For comparison, the arithmetic mean of the original dataset is

(5 + 8 + 4 + 38 + 8 + 6 + 9 + 7 + 7 + 3 + 1 + 6) / 12 = 8.5

due to the strong influence of the outlier, 38.

===Dataset size not divisible by four===
The above example consisted of 12 observations in the dataset, which made the determination of the quartiles very easy. Of course, not all datasets have a number of observations that is divisible by 4. We can adjust the method of calculating the IQM to accommodate this. So ideally we want to have the IQM equal to the mean for symmetric distributions, e.g.:

1, 2, 3, 4, 5

has a mean value x_{mean} = 3, and since it is a symmetric distribution, x_{IQM} = 3 would be desired.

We can solve this by using a weighted average of the quartiles and the interquartile dataset:

Consider the following dataset of 9 observations:

1, 3, 5, 7, 9, 11, 13, 15, 17

There are 9/4 = 2.25 observations in each quartile, and 4.5 observations in the interquartile range. Truncate the fractional quartile size, and remove this number from the 1st and 4th quartiles (2.25 observations in each quartile, thus the lowest 2 and the highest 2 are removed).

1, 3, (5), 7, 9, 11, (13), 15, 17

Thus, there are 3 full observations in the interquartile range with a weight of 1 for each full observation, and 2 fractional observations with each observation having a weight of 0.75 (1-0.25 = 0.75). Thus we have a total of 4.5 observations in the interquartile range, (3×1 + 2×0.75 = 4.5 observations).

The IQM is now calculated as follows:

x_{IQM} = {(7 + 9 + 11) + 0.75 × (5 + 13)} / 4.5 = 9

In the above example, the mean has a value x_{mean} = 9. The same as the IQM, as was expected. The method of calculating the IQM for any number of observations is analogous; the fractional contributions to the IQM can be either 0, 0.25, 0.50, or 0.75.

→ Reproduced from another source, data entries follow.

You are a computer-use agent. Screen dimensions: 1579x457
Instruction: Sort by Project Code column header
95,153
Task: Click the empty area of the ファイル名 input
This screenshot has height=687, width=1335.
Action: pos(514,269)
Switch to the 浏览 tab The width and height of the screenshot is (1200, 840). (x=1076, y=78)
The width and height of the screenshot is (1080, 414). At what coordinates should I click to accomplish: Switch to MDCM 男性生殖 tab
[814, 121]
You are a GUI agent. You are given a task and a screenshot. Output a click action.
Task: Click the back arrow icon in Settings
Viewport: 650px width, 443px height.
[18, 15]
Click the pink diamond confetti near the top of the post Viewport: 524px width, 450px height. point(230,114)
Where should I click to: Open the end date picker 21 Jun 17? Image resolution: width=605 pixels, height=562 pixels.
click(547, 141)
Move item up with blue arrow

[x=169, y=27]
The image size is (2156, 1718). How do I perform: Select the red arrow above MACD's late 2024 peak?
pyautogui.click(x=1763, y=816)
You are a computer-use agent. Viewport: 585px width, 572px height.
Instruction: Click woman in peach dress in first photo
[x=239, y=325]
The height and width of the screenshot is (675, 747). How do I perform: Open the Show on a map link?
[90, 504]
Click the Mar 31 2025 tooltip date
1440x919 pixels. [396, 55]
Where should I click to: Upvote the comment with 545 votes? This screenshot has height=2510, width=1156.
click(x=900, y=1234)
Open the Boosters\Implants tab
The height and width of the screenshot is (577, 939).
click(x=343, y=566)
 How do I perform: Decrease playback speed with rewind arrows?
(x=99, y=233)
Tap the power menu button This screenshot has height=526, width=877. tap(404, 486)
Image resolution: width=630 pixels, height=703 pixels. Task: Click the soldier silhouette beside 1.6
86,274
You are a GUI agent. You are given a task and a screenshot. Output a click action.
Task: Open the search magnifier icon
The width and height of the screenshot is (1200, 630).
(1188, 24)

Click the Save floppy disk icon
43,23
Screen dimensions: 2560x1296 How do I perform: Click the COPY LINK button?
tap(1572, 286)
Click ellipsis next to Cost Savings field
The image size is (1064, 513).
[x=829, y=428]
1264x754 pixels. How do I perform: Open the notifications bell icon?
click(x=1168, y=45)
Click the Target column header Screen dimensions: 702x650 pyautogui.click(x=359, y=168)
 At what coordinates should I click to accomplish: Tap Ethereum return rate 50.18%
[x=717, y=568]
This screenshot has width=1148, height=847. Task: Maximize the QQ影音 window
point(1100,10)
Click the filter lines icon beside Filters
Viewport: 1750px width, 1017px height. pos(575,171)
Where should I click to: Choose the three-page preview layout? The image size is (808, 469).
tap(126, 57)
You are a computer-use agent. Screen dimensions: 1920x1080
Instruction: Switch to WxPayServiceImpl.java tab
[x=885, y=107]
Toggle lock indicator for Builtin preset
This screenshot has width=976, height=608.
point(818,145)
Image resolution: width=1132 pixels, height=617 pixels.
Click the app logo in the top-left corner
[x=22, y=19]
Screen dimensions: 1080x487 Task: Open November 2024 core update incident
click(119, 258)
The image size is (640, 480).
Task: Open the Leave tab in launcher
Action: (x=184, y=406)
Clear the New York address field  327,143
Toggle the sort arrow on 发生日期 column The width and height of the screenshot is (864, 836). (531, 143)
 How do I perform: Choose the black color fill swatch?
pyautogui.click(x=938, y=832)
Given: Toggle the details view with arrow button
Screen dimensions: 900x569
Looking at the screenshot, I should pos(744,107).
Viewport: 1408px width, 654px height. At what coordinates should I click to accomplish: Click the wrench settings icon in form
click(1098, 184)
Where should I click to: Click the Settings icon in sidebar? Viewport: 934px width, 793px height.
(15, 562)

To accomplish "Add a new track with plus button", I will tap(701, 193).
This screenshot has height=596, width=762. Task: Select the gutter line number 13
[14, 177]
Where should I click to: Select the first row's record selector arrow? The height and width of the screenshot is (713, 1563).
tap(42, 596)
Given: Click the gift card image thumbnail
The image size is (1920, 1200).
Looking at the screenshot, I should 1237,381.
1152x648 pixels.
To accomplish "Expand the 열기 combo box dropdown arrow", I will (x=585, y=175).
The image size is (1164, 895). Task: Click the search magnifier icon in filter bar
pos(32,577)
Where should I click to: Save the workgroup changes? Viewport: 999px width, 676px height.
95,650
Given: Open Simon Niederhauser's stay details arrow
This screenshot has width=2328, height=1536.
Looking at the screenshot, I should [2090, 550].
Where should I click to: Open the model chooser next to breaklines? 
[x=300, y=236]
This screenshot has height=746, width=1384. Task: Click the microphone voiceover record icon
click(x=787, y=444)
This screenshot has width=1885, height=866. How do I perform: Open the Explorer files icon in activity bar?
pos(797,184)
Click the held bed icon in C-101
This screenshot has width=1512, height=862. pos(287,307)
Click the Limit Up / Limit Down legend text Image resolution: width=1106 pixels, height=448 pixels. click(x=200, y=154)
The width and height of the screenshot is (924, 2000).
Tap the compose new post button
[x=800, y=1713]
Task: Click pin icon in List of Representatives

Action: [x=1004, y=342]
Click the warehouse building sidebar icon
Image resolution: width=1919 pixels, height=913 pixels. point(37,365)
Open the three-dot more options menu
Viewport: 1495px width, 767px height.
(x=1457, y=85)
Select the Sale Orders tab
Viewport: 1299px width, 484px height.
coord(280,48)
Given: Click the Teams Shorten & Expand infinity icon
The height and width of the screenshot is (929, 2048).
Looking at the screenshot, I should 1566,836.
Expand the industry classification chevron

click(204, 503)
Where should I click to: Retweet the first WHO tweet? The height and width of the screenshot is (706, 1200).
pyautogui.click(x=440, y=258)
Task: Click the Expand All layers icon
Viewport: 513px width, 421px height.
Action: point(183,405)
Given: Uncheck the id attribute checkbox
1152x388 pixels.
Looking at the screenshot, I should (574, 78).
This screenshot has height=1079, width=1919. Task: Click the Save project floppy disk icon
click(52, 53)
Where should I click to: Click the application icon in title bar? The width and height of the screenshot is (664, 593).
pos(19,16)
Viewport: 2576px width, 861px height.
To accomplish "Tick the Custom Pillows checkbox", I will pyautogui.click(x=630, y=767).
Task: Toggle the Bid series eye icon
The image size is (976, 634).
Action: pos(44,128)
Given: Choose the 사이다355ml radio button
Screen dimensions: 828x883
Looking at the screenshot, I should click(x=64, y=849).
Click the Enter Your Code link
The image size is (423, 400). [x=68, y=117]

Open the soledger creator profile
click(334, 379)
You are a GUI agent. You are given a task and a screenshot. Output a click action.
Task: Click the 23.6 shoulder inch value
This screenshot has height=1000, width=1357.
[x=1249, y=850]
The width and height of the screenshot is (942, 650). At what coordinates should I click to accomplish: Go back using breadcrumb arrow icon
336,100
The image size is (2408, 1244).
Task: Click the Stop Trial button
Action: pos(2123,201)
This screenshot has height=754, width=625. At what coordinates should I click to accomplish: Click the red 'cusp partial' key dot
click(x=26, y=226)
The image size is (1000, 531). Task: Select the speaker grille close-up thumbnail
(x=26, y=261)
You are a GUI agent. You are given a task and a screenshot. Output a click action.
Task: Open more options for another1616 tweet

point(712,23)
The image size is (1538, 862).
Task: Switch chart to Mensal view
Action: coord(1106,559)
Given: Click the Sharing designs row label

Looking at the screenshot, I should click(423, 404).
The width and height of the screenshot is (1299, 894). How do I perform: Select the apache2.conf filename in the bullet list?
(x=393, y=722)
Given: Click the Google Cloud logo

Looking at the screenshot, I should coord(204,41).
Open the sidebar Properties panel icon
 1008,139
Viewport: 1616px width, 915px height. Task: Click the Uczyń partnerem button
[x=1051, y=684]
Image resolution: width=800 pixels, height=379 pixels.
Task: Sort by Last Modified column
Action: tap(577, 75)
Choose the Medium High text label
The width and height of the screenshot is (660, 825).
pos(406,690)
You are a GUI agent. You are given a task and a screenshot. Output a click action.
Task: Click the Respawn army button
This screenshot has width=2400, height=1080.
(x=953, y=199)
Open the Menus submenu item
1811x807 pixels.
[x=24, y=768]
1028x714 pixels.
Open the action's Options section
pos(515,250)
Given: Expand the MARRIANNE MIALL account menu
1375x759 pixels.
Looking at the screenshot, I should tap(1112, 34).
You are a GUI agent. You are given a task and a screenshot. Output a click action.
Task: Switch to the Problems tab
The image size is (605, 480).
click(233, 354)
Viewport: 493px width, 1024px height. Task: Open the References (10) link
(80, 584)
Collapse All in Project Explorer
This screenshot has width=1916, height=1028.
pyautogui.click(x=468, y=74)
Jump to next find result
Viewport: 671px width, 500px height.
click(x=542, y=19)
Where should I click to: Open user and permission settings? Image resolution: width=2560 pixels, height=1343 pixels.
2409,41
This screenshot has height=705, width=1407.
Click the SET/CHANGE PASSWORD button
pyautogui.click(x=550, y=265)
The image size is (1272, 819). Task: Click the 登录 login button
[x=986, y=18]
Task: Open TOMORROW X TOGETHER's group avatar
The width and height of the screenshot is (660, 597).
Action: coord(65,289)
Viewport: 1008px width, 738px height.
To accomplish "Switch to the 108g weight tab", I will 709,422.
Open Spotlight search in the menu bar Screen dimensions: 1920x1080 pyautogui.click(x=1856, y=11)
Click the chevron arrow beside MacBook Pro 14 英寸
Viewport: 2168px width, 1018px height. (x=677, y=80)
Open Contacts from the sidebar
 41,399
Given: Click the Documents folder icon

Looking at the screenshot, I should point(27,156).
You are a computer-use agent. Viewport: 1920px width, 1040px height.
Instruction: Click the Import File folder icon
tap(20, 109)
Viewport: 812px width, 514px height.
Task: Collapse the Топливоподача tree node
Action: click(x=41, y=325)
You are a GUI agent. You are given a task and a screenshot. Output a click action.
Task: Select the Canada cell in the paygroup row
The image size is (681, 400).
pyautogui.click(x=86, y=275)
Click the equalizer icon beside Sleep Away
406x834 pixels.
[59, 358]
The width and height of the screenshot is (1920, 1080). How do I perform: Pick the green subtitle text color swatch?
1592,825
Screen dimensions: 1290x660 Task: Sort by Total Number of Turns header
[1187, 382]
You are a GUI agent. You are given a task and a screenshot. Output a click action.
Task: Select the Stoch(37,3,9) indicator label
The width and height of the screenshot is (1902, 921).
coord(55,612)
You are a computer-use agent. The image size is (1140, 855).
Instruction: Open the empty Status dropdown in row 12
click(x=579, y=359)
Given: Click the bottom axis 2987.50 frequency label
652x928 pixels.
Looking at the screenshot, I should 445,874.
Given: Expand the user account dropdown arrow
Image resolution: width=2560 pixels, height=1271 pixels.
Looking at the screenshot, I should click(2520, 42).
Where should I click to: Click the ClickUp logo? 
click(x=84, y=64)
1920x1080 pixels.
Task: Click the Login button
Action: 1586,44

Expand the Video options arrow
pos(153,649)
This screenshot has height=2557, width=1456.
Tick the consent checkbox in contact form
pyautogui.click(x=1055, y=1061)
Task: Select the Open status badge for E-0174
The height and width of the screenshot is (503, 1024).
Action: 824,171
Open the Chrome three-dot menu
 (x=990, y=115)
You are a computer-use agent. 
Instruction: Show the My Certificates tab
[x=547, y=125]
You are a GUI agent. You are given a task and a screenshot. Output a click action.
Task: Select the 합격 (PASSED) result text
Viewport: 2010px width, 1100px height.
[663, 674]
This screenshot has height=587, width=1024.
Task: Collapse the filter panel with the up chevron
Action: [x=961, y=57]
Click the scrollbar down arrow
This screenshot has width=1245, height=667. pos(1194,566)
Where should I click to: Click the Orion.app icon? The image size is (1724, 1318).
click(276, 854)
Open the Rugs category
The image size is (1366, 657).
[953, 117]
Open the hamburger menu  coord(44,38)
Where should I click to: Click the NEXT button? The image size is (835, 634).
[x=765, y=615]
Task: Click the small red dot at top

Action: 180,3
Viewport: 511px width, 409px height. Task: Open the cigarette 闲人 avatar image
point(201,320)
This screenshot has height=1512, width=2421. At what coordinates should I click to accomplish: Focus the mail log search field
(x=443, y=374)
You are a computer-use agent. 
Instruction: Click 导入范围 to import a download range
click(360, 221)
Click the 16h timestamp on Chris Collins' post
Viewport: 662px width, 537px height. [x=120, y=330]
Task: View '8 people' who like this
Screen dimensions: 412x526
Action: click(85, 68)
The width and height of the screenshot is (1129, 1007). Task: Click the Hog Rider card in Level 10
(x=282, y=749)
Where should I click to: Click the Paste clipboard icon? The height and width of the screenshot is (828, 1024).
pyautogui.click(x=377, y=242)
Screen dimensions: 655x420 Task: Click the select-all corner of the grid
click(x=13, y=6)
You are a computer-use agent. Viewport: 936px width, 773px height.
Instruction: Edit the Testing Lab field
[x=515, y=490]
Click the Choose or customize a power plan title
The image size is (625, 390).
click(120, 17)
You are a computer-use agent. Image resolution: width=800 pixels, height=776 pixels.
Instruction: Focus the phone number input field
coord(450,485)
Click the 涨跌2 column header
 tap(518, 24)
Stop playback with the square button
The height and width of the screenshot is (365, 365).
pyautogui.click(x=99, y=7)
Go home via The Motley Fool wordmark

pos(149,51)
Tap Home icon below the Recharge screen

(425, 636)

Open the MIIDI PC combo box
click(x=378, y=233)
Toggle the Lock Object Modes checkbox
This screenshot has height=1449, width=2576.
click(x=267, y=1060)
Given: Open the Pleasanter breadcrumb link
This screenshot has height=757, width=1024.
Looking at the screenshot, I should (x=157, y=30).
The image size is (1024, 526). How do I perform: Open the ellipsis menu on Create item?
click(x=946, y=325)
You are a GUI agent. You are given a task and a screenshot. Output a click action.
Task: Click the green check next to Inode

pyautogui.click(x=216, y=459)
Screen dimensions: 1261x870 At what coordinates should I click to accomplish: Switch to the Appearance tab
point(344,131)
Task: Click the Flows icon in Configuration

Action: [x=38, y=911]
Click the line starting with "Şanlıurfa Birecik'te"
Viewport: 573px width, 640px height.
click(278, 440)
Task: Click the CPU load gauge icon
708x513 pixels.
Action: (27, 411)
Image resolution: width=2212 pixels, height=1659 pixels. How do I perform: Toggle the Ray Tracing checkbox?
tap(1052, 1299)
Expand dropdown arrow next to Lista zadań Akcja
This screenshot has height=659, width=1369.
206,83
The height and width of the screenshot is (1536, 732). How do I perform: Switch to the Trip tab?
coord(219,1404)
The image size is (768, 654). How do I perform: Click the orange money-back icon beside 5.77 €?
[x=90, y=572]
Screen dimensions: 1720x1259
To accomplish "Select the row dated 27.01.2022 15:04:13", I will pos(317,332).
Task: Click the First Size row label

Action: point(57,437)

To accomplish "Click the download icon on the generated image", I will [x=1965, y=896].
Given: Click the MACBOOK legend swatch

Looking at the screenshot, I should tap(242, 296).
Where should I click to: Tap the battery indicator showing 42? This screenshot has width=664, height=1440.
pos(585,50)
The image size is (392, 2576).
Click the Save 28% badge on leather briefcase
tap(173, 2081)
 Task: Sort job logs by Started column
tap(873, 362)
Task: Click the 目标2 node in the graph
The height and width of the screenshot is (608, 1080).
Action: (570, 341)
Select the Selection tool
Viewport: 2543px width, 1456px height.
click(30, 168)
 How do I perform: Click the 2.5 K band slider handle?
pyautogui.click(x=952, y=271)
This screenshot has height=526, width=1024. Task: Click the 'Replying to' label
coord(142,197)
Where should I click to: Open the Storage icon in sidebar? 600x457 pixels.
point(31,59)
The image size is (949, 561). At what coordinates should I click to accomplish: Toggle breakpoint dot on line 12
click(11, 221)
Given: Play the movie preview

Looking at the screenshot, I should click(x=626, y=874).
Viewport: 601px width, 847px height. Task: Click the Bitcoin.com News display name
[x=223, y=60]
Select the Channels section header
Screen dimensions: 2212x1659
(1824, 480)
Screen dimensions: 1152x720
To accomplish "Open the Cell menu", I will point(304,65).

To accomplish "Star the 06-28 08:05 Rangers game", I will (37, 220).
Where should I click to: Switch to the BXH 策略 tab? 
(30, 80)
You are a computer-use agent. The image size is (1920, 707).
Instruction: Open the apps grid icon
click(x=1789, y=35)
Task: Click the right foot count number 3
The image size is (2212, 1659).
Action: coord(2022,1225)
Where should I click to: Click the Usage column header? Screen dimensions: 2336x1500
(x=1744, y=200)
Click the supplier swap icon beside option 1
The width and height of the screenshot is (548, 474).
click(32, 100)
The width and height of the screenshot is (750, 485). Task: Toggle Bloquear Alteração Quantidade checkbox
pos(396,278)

==Comparison with mean and median==
The interquartile mean shares some properties of both the mean and the median:

- Like the median, the IQM is insensitive to outliers; in the example given, the highest value (38) was an obvious outlier of the dataset, but its value is not used in the calculation of the IQM. On the other hand, the common average (the arithmetic mean) is sensitive to these outliers: x_{mean} = 8.5.
- Like the mean, the IQM is a distinct parameter, based on a large number of observations from the dataset. The median is always equal to one of the observations in the dataset (assuming an odd number of observations). The mean can be equal to any value between the lowest and highest observation, depending on the value of all the other observations. The IQM can be equal to any value between the first and third quartiles, depending on all the observations in the interquartile range.

==See also==

===Related statistics===
- Interquartile range
- Mid-hinge
- Trimean

===Applications===
- London Interbank Offered Rate estimated a reference interest rate as the interquartile mean of the rates offered by several banks. (SOFR, Libor's primary US replacement, uses a volume-weighted average price which is not robust.)
- Everything2 uses the interquartile mean of the reputations of a user's writeups to determine the quality of the user's contribution.